Go and meet your friend. Let your DH do what he wants. Unless either of you are shielding or vulnerable do you really think it matters all that much? After all, he could go out and see his four friends on four separate occasions and the exposure "risk" would be the same.

TheYellowOfTheEgg Sun 24-May-20 13:47:07

There is very little chance of viruses passing between people in a park from 2m distance. What he's doing is much less risky than (say) going on a train/bus and lots of people have to do that to go to work.

FraterculaArctica Sun 24-May-20 13:48:23

But we haven't been asked to assess personal risk! We've been asked to follow the rules.

vanillandhoney Sun 24-May-20 13:50:56

But we haven't been asked to assess personal risk! We've been asked to follow the rules.

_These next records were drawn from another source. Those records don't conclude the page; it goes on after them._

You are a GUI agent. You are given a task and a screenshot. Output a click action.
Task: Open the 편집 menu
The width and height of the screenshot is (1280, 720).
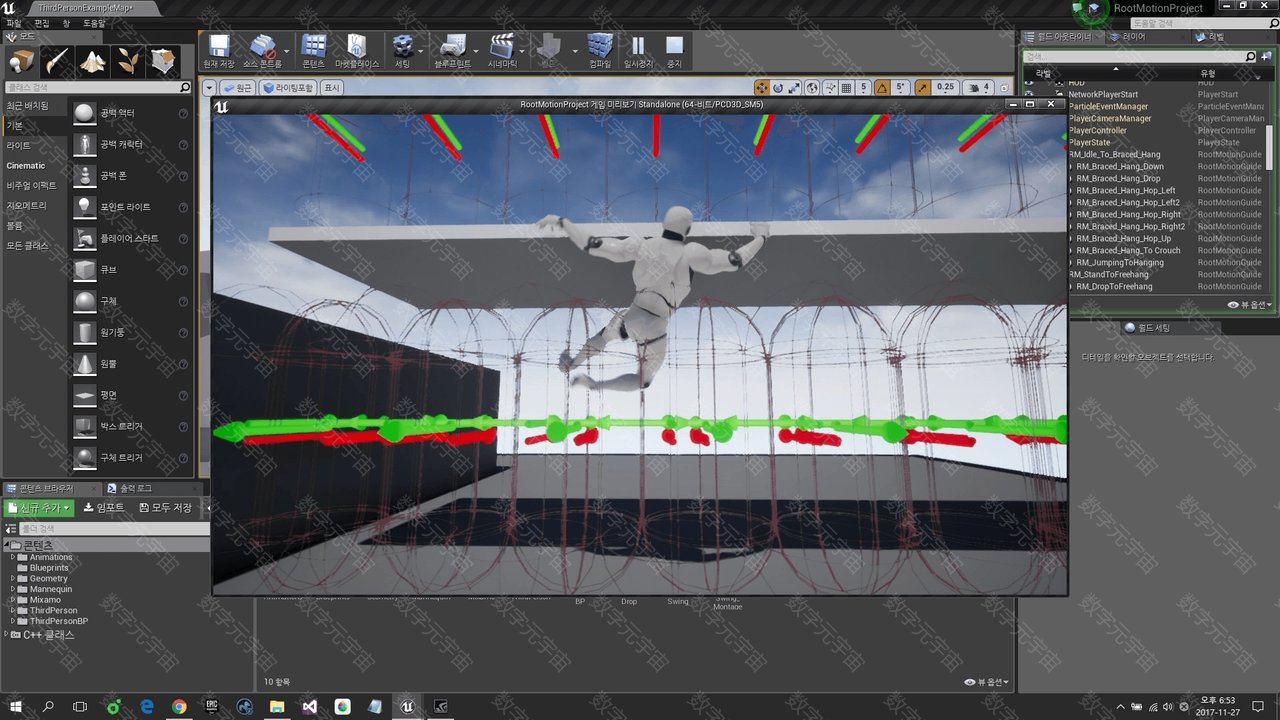pyautogui.click(x=41, y=23)
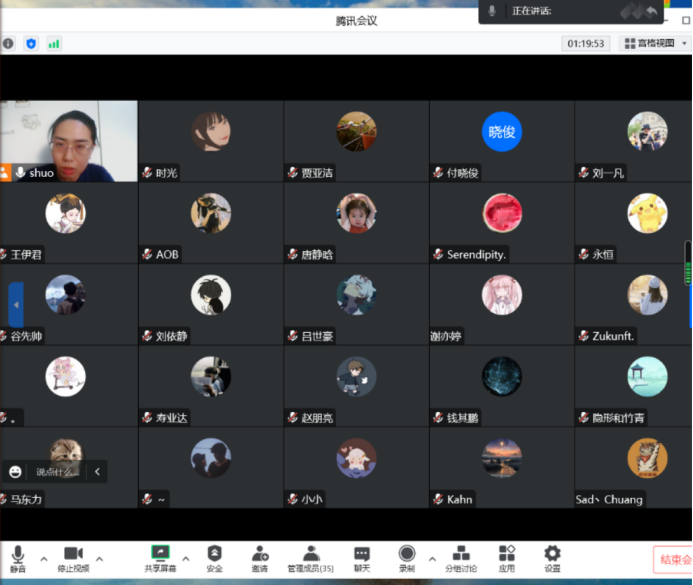Toggle meeting recording (录制)

click(x=407, y=557)
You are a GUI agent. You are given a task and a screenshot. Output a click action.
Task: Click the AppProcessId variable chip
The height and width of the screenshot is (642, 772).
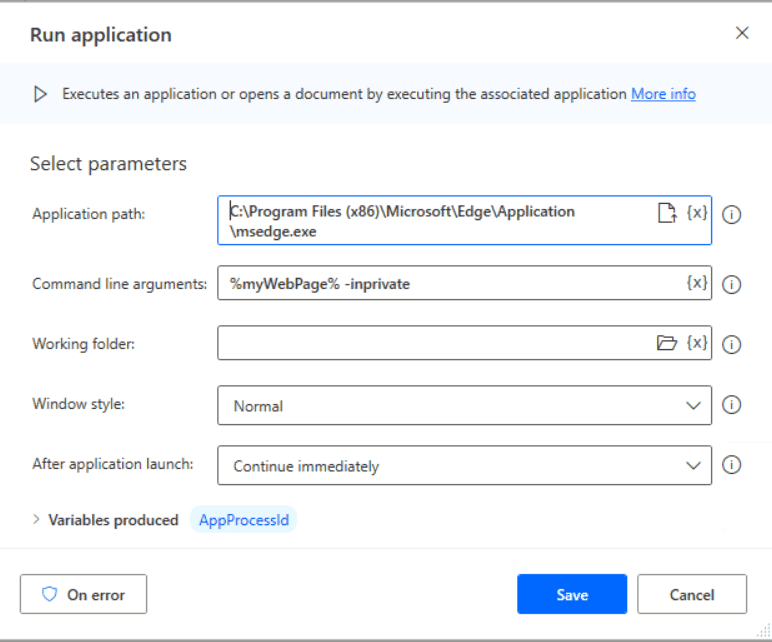[x=244, y=520]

But OP's DH could go and meet his four friends individually and the exposure would be the same. What difference does it make, logically speaking?

None, it's just "following the rules" for the sake of it.

Scarlettpixie Sun 24-May-20 13:51:37

You are right OP that meeting more than one person is against the rules. I would feel the same as you. You haven’t told him he can’t go you have expressed your opinion and he has agreed not to go, fair enough. I think him saying he isn’t going because you don’t want him to is also fair enough as it is true. I don’t think you should have to drive to meet your 1 friend just to avoid seeing the friends who are flouting the rules. That’s bonkers.

There has to be some restrictions. Going to the shop or the hospital and coming into contact with people is necessary. Having a social gathering is not. Let’s increase the contact with strangers first and if that goes ok the rules will be lifted. It won’t be forever. I just wish people would have a bit of patience.

vanillandhoney Sun 24-May-20 13:53:02

Let’s increase the contact with strangers first and if that goes ok the rules will be lifted.

But this makes no sense. Why is meeting strangers any less risky than meeting friends? It's not. It's just that meeting strangers and working is good for the economy and meeting your grandparents down the park is not.

TheStoic Sun 24-May-20 13:53:42

But we haven't been asked to assess personal risk!

Maybe that’s the problem. Going to the supermarket with dozens of strangers is ok, because ‘the rules’ say so. Look at 3 friends in a park from 2 metres away is a no-no, because ‘the rules’ say so.